Pose estimation, or the ability to detect humans and their poses from image data, is one of the most exciting — and most difficult — topics in machine learning and computer vision. Recently, Google shared PoseNet: a state-of-the-art pose estimation model that provides highly accurate pose data from image data (even when those images are blurry, low-resolution, or in black and white). This is the story of the experiment that prompted us to create this pose estimation library for the web in the first place.

Months ago, we prototyped a fun experiment called Move Mirror that lets you explore images in your browser, just by moving around. The experiment creates a unique, flipbook-like experience that follows your moves and reflects them with images of all kinds of human movement — from sports and dance to martial arts, acting, and beyond.
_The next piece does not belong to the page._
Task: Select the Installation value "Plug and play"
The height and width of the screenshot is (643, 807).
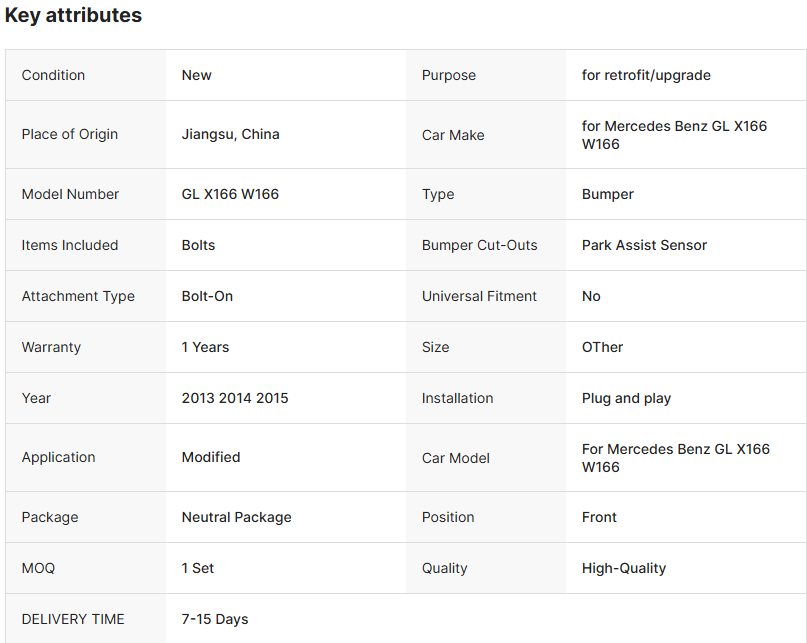Action: click(626, 398)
We wanted to release the experience on the web, let others play with it, learn about machine learning, and share the experience with friends. Unfortunately we faced a problem: a publicly accessible web-specific model for pose estimation did not exist.

Typically, working with pose data means either having access to special hardware or having experience with C++/Python computer vision libraries. We thus saw a unique opportunity to make pose estimation more widely accessible by porting an in-house model to TensorFlow.js, a Javascript library that lets you run machine learning projects in the browser. We assembled a team, spent a few months developing the library, and ultimately released PoseNet, an open-source tool that allows any web developer to play with body-based interactions, entirely within the browser, no special cameras or C++/Python skills required.

With PoseNet out in the wild, we can finally release Move Mirror — a project that is a testament to the value that experimentation and play can add to serious engineering work. It was only through a true collaboration between research, product, and creative teams that we were able to build PoseNet and Move Mirror.